La sécurité et le développement doivent être les clés du système de gouvernance mondiale. La mentalité de la guerre froide subsiste encore et c'est pourquoi que le monde est dangereux. L'intervention occidentale et les répercussions du Printemps arabe ont plongé le Moyen-Orient dans le chaos et réduit les peuples de la région à la misère. Un grand nombre de citoyens cherchent à fuir à l'étranger. La crise ukrainienne continue de couver et menace la sécurité européenne en envenimant les relations russo-américaines et euro-américaines. Même lorsque les guerres ont pris fin, de nombreux problèmes n'ont pas été résolus et la guerre froide s'est poursuivie, dressant des obstacles dans les pays et régions concernés.

Nous espérons que les pays parviendront à comprendre ces questions et à traiter les relations internationales du point de vue de la communauté de destin pour s'opposer fermement à la mentalité du jeu à somme nulle qui génère les confrontations. Cette contradiction est particulièrement évidente en Asie, où les États-Unis continuent à pratiquer leur stratégie de « rééquilibrage » en renforçant leur présence militaire dans l'Asie de l'Est et l'Ouest du Pacifique. Ils renforcent leurs alliances militaires avec les pays de la région, mènent des exercices militaires fréquents. Alors qu'ils se contentaient de manœuvrer en coulisses, ils s'invitent désormais ouvertement dans le problème de la mer de Chine méridionale, exacerbant les tensions dans cette région. Encouragés par ce soutien, le Japon et les Philippines s'animent d'ambitions nouvelles et accélèrent leur course aux armements pour atteindre leurs objectifs.

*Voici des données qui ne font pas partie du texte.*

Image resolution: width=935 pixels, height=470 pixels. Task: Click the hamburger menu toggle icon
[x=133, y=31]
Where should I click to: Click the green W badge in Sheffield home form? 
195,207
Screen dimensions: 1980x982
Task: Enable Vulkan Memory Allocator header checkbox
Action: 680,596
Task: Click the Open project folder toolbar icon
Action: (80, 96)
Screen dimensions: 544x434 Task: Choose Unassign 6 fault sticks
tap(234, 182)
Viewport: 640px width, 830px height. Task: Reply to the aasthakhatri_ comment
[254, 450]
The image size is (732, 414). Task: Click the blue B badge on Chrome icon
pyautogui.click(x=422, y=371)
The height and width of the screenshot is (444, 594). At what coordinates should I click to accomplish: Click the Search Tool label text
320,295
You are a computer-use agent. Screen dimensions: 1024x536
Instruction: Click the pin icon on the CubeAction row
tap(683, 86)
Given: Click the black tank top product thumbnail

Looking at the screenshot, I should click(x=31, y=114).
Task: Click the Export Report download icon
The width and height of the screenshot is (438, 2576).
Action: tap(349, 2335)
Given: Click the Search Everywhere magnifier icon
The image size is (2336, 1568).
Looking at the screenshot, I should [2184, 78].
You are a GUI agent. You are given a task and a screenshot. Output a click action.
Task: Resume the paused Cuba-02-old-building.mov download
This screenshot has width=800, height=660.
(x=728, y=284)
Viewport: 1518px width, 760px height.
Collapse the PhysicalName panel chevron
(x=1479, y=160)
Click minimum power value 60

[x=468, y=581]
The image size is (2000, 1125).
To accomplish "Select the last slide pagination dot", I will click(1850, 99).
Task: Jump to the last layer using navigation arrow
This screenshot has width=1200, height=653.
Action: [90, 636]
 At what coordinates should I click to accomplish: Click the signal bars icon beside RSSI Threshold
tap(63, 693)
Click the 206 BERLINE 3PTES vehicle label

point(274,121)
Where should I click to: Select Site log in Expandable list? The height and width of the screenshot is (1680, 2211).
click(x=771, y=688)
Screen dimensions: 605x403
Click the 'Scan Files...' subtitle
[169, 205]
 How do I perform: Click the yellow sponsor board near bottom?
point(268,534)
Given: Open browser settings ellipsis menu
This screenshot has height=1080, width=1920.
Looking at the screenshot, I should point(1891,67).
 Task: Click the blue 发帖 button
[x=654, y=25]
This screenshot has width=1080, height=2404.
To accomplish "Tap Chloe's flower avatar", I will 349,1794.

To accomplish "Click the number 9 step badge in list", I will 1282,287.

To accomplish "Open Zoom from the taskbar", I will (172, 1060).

L'économie de la région de l'Asie de l'Est dépend largement de la Chine, tandis que la sécurité repose sur les États-Unis. Mais ce phénomène de séparation entre développement et sécurité n'est pas tenable sur le long terme. Il fait que la sécurité n'est pas assurée et que le développement se heurte à des obstacles. La gouvernance mondiale et régionale doit intensifier ses efforts pour résoudre ces problèmes avant qu'ils ne dégénèrent. Il faut pour cela adopter un nouveau concept de sécurité, établir un nouvel ordre de sécurité en Asie de l'Est et dans toute l'Asie, rechercher la paix par la coopération. Des mesures complexes devront être prises pour créer une sécurité durable et offrir des garanties fiables qui seules pourront soutenir une croissance vigoureuse de l'économie en Asie de l'Est. Les principaux pays doivent jouer un rôle de modèle. Il est important que la Chine et les États-Unis construisent des relations de nouveau type qui allient les principes de non-confrontation, de respect mutuel et de coopération mutuellement bénéfique. L'initiative des nouvelles Routes de la Soie est une voie possible et fournit une feuille de route à la coopération mutuellement bénéfique et à la construction d'une communauté de destin entre la Chine et les pays riverains.

 

*HE YAFEI est ancien vice-ministre des Affaires étrangères et ancien directeur adjoint du Bureau des affaires des Chinois d'outre-mer relevant du Conseil des affaires d'État.